Hay que reconocer y felicitar a los soldados del Batallón de Desminado Humanitario por su valiente labor de exponer sus vidas a cada paso en las montañas del oriente de Caldas, con el único objetivo de devolverles la tranquilidad a los campesinos de amplios sectores rurales del municipio de Samaná. Tras varios años de arduo trabajo, los uniformados desenterraron y destruyeron los cientos de minas instaladas cobardemente por el frente 47 de las Farc, incluso alrededor de los acueductos.
Es comprensible que pese a que los uniformados ya terminaron su trabajo y no hay indicios de que queden allí enterradas estas peligrosas piezas explosivas, los campesinos de esa zona de Caldas aún no caminen tranquilos. Fueron muchos los niños, los humildes labriegos y las mujeres que perdieron sus extremidades o murieron por haber pisado terrenos minados en las veredas Yarumal, El Congal, La Sombra y Guacamayal, por ejemplo. En el departamento hay un reporte de 34 muertos y 140 heridos por este motivo. Este es uno de los más perversos efectos de la barbarie en la que se convirtió el conflicto armado en nuestro departamento.
En todo Colombia se mantienen enterradas miles de minas antipersonal, las cuales fueron instaladas por los guerrilleros desde la década de los 90. Nada menos esta semana en el municipio de Inzá (Cauca), el ejército logró desactivar cuatro artefactos que estaban cerca de un parque infantil. Gracias a que la comunidad las descubrió y lo comunicó a las autoridades se pudo evitar un desenlace fatal. Esa es la actitud que los pobladores de las zonas que tradicionalmente han sido usadas por los subversivos para movilizarse deben asumir, para evitar nuevos hechos lamentables.

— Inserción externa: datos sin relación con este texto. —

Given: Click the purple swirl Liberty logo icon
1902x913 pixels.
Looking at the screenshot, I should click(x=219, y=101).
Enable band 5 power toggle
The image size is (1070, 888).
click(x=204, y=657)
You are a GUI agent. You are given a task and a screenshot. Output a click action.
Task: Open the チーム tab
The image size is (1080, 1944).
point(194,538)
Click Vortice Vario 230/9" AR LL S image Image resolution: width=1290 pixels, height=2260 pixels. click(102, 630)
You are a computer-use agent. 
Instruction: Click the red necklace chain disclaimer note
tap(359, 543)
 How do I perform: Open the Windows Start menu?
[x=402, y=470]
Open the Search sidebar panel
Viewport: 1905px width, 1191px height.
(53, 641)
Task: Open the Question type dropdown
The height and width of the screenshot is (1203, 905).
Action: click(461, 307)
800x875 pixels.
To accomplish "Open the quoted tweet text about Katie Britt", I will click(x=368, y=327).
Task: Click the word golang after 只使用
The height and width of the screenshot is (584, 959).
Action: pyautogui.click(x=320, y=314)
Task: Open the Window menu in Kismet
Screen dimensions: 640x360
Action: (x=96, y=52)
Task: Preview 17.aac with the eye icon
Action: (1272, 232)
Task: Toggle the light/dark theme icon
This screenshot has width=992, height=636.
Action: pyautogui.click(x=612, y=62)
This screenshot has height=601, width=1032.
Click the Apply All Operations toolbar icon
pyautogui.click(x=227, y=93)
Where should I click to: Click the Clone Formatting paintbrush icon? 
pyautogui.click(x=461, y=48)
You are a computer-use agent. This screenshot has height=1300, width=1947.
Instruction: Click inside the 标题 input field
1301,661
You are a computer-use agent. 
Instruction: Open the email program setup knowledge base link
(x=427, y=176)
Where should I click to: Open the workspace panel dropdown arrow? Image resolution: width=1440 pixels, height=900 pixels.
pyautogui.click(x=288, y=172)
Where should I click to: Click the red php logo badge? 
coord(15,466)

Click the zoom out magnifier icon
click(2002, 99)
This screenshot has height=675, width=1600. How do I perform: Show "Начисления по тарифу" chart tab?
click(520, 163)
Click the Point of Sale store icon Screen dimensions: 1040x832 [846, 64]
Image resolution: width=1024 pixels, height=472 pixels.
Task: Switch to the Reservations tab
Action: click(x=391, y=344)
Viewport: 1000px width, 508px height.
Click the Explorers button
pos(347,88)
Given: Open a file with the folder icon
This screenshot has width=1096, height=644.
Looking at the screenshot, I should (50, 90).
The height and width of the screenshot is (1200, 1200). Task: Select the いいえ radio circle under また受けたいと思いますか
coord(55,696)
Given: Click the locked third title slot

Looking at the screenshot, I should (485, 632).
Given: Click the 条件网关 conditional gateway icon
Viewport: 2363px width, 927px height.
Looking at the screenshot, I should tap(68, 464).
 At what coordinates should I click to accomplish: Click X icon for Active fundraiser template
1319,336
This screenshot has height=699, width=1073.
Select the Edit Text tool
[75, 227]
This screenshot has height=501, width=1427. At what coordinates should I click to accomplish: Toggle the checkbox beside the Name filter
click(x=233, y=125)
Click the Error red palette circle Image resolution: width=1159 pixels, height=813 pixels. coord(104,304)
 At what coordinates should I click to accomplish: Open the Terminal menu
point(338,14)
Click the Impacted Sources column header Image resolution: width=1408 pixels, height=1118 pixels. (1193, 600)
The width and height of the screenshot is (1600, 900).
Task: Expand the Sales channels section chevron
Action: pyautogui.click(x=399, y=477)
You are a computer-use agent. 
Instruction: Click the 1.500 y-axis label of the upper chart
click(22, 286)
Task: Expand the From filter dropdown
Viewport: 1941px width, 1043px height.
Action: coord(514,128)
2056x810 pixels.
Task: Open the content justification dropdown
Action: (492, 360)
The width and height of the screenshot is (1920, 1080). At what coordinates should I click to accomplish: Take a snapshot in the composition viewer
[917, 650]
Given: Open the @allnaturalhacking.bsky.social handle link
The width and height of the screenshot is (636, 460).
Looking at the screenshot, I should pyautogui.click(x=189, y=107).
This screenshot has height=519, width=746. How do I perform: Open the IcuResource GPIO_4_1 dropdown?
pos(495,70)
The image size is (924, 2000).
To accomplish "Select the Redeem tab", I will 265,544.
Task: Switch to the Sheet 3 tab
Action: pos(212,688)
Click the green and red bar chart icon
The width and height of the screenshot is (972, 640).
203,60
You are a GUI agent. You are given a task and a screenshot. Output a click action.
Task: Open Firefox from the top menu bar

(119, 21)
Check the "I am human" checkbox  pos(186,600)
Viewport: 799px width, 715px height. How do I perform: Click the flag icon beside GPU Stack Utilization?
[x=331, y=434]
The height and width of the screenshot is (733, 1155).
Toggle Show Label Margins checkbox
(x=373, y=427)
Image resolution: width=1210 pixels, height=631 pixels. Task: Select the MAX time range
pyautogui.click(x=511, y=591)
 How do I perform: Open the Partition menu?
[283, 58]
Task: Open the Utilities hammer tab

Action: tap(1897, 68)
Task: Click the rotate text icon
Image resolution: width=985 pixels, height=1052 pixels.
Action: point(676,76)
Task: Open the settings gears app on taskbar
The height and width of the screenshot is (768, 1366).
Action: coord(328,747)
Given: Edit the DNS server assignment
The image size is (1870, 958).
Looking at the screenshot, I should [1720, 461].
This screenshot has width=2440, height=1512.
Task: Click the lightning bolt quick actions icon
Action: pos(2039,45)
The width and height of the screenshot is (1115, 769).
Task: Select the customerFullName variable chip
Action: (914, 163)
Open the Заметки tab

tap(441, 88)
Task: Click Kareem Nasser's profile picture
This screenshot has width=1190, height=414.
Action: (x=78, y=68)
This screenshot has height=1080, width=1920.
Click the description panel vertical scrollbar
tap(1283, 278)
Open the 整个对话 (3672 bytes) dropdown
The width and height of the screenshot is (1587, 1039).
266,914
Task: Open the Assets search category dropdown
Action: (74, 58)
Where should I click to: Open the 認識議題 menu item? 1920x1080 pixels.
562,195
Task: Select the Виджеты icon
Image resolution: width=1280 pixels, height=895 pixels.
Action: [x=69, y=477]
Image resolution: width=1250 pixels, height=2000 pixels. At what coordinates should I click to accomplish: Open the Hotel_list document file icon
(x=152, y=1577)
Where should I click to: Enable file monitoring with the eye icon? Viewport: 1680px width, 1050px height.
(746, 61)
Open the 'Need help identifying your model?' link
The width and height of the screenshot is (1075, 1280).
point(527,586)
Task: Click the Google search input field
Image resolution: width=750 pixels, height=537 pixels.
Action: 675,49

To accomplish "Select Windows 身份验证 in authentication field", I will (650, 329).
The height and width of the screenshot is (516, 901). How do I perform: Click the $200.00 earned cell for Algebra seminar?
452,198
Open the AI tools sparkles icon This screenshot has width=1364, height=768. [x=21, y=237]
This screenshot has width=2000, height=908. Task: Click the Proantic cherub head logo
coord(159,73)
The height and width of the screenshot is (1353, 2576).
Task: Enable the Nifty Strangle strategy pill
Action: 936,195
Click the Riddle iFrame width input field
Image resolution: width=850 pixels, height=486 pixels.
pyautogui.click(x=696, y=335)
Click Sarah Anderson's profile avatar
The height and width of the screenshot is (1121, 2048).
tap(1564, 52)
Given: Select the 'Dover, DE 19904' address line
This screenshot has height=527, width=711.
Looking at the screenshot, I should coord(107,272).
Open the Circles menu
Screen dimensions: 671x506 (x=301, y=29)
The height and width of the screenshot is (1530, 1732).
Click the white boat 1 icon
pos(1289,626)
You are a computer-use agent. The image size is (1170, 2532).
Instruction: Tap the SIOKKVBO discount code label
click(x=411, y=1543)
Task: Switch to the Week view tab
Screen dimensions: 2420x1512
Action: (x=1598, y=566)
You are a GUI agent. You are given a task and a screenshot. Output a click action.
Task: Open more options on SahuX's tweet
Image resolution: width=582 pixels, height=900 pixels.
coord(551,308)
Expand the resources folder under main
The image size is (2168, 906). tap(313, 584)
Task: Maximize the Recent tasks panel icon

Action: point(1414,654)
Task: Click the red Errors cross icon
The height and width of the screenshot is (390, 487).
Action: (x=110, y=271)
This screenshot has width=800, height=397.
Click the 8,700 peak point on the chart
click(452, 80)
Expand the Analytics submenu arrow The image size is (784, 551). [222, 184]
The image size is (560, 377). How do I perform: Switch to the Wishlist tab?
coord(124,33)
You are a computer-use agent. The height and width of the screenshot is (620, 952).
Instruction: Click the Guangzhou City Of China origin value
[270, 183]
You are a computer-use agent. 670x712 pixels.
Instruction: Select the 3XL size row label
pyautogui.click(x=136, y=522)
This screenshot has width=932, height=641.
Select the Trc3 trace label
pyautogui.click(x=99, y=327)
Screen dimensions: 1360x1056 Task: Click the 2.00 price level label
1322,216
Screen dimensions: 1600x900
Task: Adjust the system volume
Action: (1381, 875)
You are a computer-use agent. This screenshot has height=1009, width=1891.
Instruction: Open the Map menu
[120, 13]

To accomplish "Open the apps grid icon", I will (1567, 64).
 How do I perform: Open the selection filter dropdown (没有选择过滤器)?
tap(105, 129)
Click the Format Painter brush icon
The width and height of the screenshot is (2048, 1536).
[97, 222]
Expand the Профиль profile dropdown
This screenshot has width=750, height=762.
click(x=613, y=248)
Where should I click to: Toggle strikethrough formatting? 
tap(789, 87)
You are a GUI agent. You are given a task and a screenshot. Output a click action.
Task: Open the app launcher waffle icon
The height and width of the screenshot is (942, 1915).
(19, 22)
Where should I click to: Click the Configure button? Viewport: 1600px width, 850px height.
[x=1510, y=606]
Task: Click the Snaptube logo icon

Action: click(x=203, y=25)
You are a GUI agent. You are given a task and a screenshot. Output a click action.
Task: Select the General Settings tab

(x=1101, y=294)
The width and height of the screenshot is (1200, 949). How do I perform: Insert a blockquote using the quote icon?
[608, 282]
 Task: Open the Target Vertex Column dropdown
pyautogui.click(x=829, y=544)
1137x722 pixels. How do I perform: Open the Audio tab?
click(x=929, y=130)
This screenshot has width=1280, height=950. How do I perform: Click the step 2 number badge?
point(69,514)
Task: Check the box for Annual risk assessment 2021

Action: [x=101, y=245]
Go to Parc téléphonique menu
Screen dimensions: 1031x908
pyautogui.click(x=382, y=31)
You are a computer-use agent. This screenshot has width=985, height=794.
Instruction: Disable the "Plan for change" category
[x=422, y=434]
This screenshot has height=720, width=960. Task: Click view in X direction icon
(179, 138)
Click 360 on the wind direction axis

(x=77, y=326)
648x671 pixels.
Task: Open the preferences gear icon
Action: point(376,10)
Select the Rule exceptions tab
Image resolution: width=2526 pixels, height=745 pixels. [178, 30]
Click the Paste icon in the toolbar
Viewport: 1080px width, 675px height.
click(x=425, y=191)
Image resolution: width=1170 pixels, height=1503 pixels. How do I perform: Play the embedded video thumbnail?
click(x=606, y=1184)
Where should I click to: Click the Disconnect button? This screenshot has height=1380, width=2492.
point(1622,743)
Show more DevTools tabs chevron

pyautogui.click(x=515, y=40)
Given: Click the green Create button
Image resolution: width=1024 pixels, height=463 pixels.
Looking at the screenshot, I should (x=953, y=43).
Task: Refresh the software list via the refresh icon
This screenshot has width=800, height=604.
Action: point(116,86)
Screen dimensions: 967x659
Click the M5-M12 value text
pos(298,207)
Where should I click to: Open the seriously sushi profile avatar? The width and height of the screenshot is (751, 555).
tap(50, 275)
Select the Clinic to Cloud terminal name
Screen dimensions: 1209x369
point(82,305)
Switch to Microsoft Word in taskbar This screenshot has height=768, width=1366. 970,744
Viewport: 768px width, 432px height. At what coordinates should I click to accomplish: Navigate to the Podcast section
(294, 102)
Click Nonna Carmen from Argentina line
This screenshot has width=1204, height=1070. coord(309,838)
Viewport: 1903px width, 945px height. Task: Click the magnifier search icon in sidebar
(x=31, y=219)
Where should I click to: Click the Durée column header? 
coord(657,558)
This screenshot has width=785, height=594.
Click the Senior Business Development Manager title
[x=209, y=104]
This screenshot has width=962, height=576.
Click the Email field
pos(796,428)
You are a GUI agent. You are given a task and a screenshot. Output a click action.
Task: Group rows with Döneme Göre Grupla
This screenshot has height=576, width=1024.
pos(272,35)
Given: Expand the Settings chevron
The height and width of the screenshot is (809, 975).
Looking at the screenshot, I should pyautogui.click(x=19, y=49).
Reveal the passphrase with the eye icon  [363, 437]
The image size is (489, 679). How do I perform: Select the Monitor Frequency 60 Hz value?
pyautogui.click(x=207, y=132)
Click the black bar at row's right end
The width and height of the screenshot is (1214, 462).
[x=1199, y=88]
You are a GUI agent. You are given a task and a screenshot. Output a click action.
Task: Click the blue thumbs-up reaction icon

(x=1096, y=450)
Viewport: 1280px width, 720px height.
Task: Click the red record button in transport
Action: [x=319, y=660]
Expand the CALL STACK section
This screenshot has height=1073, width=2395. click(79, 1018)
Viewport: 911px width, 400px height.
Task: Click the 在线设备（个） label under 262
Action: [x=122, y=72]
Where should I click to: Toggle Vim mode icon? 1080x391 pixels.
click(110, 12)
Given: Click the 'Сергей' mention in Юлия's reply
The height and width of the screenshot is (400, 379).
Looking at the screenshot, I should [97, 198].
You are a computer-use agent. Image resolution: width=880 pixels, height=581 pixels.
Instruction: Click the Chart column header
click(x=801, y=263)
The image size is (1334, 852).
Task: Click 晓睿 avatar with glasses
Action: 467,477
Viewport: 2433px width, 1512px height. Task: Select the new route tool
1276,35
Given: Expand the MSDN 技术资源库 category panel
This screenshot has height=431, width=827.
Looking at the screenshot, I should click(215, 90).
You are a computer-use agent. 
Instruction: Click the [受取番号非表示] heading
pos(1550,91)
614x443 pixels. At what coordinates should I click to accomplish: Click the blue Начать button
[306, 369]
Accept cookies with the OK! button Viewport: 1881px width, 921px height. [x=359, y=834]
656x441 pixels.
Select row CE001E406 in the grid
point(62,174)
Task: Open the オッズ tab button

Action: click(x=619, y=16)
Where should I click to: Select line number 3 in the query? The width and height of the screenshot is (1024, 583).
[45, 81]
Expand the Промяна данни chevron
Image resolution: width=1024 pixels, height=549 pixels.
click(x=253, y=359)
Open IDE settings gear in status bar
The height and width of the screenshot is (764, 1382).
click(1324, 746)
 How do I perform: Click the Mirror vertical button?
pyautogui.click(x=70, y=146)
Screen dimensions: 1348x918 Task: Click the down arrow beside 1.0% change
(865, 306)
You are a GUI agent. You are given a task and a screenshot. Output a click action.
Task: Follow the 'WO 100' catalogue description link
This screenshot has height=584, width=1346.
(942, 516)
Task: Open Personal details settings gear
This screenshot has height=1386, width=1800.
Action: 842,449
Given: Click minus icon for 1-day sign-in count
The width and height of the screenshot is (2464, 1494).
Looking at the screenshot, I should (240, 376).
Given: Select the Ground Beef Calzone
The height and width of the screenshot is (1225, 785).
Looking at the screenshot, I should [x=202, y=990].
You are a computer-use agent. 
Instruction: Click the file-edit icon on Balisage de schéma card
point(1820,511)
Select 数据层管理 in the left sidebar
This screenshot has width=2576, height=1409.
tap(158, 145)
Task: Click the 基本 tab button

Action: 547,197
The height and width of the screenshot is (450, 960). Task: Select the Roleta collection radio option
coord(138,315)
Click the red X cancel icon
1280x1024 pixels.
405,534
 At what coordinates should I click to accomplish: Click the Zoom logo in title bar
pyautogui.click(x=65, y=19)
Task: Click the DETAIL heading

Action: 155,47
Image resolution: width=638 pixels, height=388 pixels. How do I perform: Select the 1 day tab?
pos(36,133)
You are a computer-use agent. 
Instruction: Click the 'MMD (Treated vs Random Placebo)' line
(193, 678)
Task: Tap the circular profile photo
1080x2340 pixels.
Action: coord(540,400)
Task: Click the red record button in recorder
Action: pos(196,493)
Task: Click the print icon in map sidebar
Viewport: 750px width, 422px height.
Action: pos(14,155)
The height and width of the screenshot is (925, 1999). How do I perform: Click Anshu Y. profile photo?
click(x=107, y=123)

Sin embargo, lo que debe ocurrir es que las Farc, en una muestra real de voluntad de paz, entreguen a las autoridades las coordenadas de los lugares en los que están sembradas estas minas en todo el país. Es algo que ayudaría a que muchas comunidades que hoy se sienten amenazadas comiencen a ver que ese grupo tiene un interés verdadero por la paz. Incluso, esos mismos subversivos deberían acometer esa tarea, pero como es poco probable que lo hagan, lo que deberían hacer es decir dónde están instaladas, para que no haya más niños amputados.
Es desolador saber que instalar una mina puede tardar dos minutos; erradicarla, horas, días o semanas; ubicarla puede costar 3 dólares y quitarla entre 500 y 600 dólares, de acuerdo con cálculos internacionales. Es fundamental que la gente pueda dejar a un lado la zozobra con la que conviven, sabiendo que pueden moverse por el campo sin temor a perder la vida en forma repentina.
Por fortuna, los mismos campesinos reconocen hoy que en esas veredas de Samaná en las que reinó el terror hace algunos años hoy ya no se mueven grupos armados ilegales. Eso abre la oportunidad de que las dinámicas agrarias se reactiven y que los pobladores encuentren los caminos hacia un futuro, pero ahora que ya no hay minas lo que se necesita es que estas familias comiencen a ser apoyadas para emprender proyectos productivos que aseguren su supervivencia y que ayuden a garantizar la seguridad alimentaria para todos los caldenses.